— About this exercise —
The records are to be repeated in full, with the images removed.

— Task material —
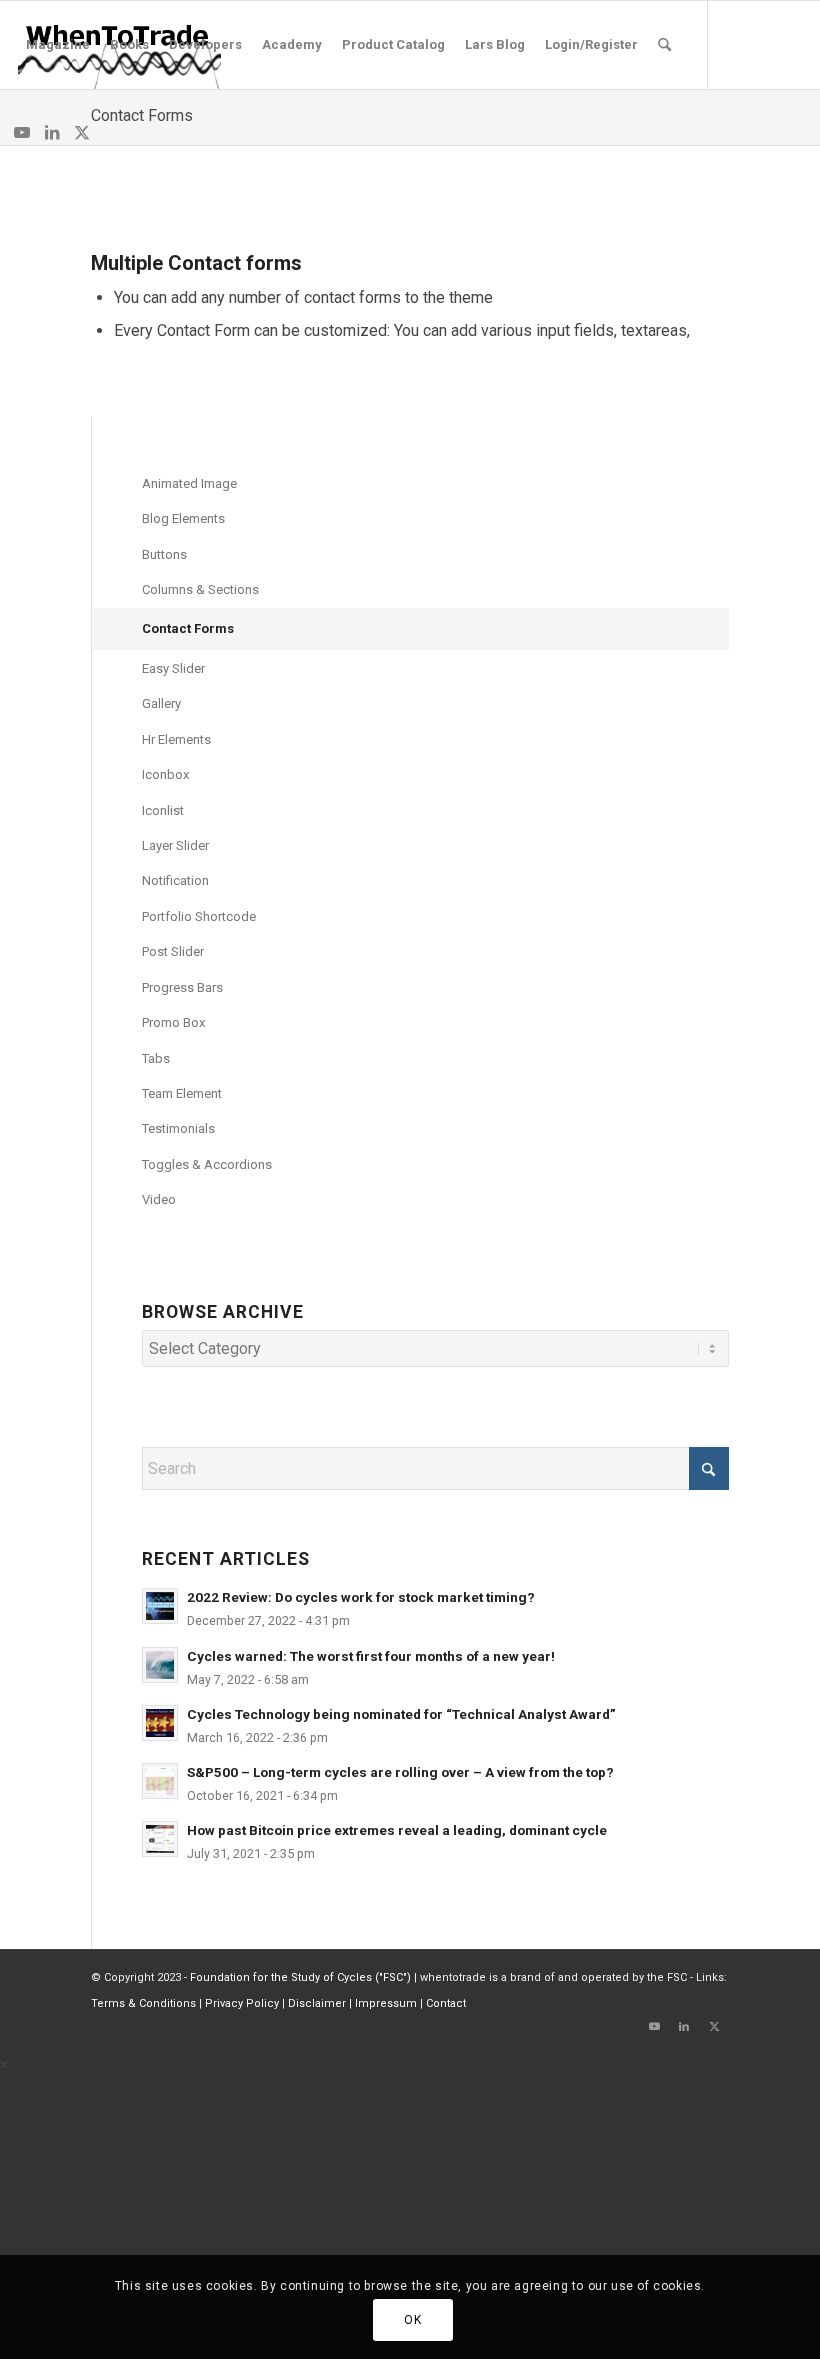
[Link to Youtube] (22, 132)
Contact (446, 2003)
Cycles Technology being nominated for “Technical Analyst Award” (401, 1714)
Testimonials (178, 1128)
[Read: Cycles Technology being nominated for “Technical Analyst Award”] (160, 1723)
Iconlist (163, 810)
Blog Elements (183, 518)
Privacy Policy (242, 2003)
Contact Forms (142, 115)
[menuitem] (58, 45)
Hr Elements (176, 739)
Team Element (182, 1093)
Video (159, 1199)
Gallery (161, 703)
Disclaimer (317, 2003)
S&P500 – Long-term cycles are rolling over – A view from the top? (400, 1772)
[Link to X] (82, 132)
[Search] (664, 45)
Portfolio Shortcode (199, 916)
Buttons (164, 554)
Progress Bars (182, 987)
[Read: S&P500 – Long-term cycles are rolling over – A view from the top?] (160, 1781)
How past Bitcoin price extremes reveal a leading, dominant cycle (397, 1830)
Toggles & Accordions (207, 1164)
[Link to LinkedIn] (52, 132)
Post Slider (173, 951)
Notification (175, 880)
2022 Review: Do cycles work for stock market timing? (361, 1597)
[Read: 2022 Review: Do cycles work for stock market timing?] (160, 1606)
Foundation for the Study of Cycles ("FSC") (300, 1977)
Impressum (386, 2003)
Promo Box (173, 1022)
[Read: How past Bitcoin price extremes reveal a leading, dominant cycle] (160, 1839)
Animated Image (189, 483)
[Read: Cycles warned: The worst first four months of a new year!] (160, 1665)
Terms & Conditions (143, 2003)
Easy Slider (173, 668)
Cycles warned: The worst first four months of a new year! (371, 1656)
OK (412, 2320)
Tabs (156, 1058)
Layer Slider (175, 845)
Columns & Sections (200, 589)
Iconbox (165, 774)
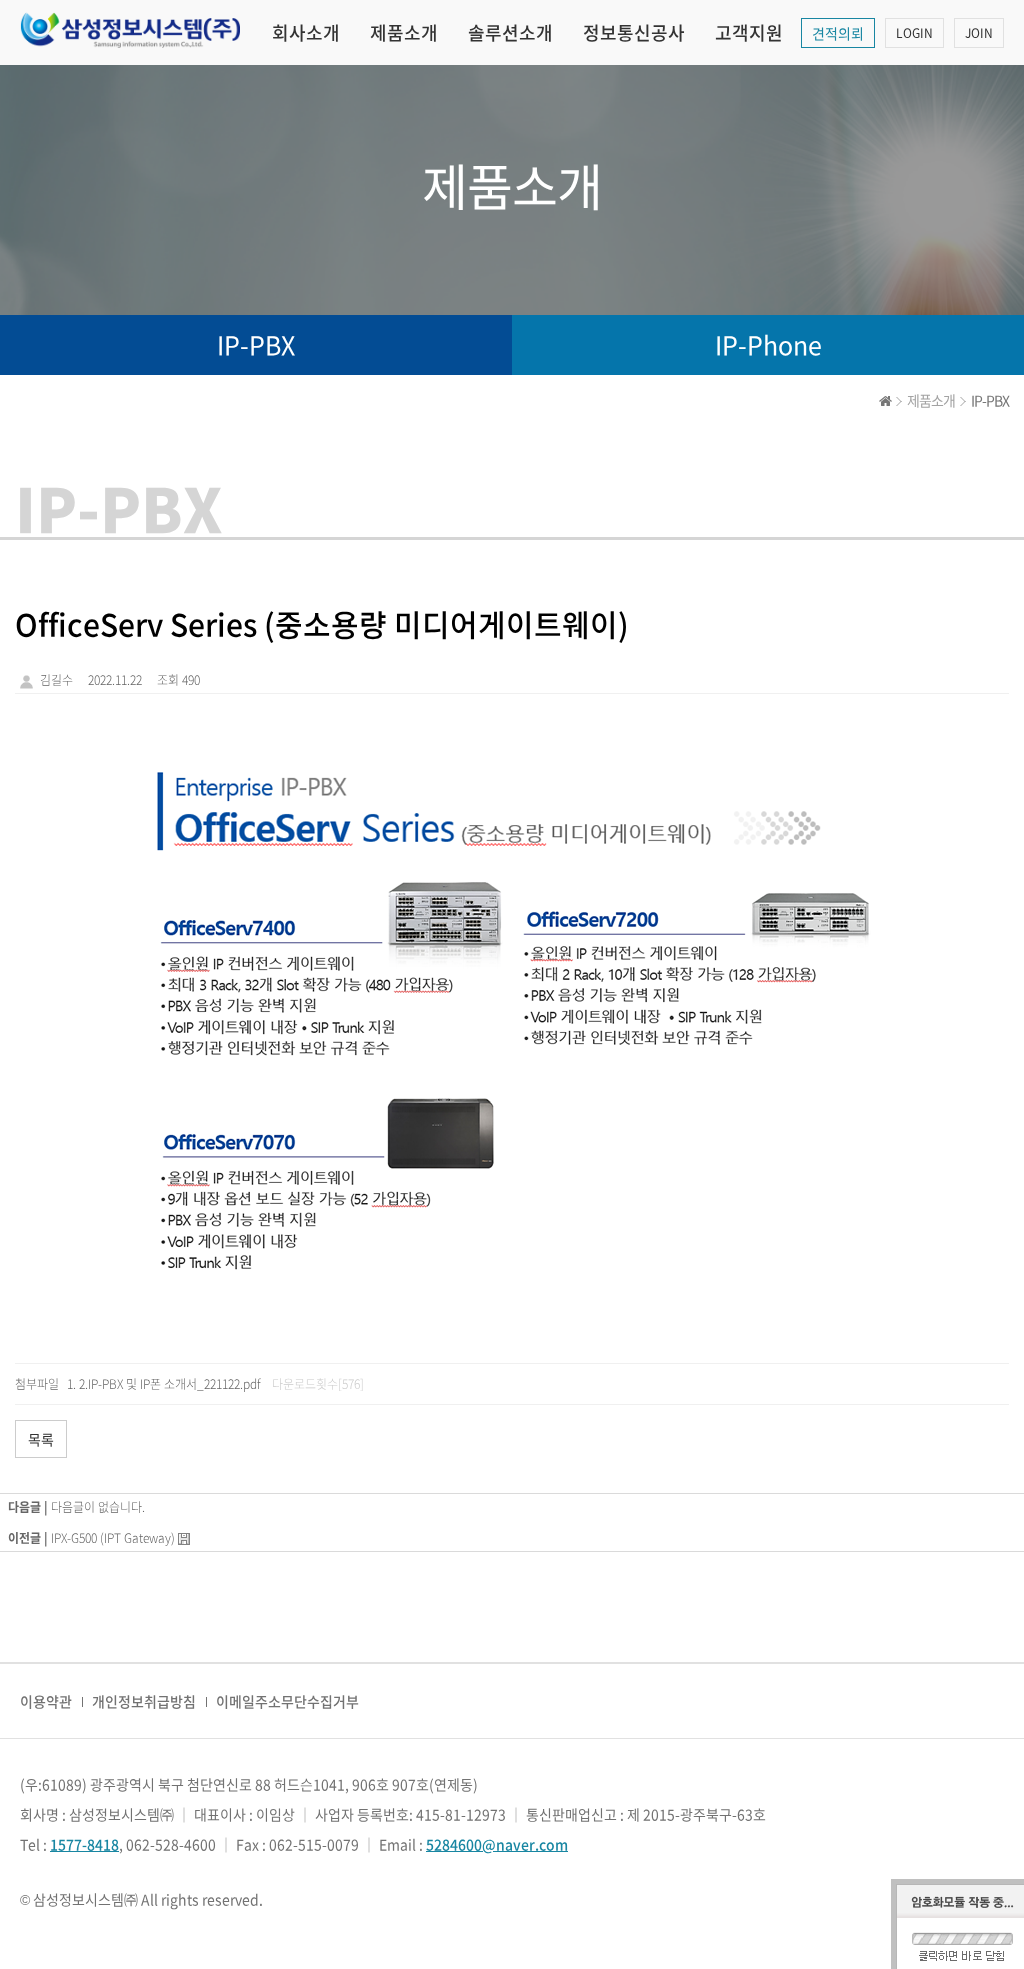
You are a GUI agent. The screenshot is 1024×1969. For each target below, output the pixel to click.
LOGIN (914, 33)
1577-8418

— Written solution —
[Link to Youtube] (22, 132)
Contact (446, 2003)
Cycles Technology being nominated for “Technical Analyst Award” (401, 1714)
Testimonials (178, 1128)
[Read: Cycles Technology being nominated for “Technical Analyst Award”] (160, 1723)
Iconlist (163, 810)
Blog Elements (183, 518)
Privacy Policy (242, 2003)
Contact Forms (142, 115)
[menuitem] (58, 45)
Hr Elements (176, 739)
Team Element (182, 1093)
Video (159, 1199)
Gallery (161, 703)
Disclaimer (317, 2003)
S&P500 – Long-term cycles are rolling over – A view from the top? (400, 1772)
[Link to X] (82, 132)
[Search] (664, 45)
Portfolio Shortcode (199, 916)
Buttons (164, 554)
Progress Bars (182, 987)
[Read: S&P500 – Long-term cycles are rolling over – A view from the top?] (160, 1781)
How past Bitcoin price extremes reveal a leading, dominant cycle (397, 1830)
Toggles & Accordions (207, 1164)
[Link to LinkedIn] (52, 132)
Post Slider (173, 951)
Notification (175, 880)
2022 Review: Do cycles work for stock market timing? (361, 1597)
[Read: 2022 Review: Do cycles work for stock market timing?] (160, 1606)
Foundation for the Study of Cycles ("FSC") (300, 1977)
Impressum (386, 2003)
Promo Box (173, 1022)
[Read: How past Bitcoin price extremes reveal a leading, dominant cycle] (160, 1839)
Animated Image (189, 483)
[Read: Cycles warned: The worst first four months of a new year!] (160, 1665)
Terms & Conditions (143, 2003)
Easy Slider (173, 668)
Cycles warned: The worst first four months of a new year! (371, 1656)
OK (412, 2320)
Tabs (156, 1058)
Layer Slider (175, 845)
Columns & Sections (200, 589)
Iconbox (165, 774)
You are a GUI agent. The screenshot is 1024×1969. For each target below, output the pixel to click.
LOGIN (914, 33)
1577-8418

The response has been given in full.